Count up the lines below that hold "will", then give that count by itself.

● Collected data:
○ ○ ○

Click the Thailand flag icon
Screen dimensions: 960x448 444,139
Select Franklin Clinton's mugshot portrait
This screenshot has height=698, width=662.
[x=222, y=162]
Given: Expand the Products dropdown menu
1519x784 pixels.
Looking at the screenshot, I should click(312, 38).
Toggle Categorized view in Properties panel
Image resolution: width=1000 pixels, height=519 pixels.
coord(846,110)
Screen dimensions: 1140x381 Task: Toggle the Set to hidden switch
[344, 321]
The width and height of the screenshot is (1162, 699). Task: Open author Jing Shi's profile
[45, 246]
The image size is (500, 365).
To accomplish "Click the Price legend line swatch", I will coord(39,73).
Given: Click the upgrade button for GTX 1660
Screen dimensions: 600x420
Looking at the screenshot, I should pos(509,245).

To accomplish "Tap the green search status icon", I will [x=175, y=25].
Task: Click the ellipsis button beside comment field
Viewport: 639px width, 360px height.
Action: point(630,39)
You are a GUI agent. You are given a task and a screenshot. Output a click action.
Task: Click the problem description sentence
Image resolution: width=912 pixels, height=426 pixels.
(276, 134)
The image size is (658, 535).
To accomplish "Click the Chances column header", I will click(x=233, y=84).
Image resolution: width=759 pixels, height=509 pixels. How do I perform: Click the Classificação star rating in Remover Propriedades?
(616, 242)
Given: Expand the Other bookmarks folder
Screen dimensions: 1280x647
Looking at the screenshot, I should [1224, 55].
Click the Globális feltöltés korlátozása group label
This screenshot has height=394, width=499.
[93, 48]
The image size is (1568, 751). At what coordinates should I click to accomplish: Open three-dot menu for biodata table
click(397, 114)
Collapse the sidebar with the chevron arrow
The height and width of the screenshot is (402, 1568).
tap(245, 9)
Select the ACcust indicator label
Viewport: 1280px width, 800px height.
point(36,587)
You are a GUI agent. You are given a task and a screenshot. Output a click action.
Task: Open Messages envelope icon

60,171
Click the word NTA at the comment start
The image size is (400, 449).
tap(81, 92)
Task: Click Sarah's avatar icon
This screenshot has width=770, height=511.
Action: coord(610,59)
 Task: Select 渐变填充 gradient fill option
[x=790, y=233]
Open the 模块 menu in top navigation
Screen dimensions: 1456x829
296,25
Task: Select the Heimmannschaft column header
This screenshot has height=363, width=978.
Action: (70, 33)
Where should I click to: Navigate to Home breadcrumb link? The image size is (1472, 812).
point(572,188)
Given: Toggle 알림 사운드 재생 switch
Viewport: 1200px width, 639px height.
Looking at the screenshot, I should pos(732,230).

○ ○ ○

● Exercise result: 3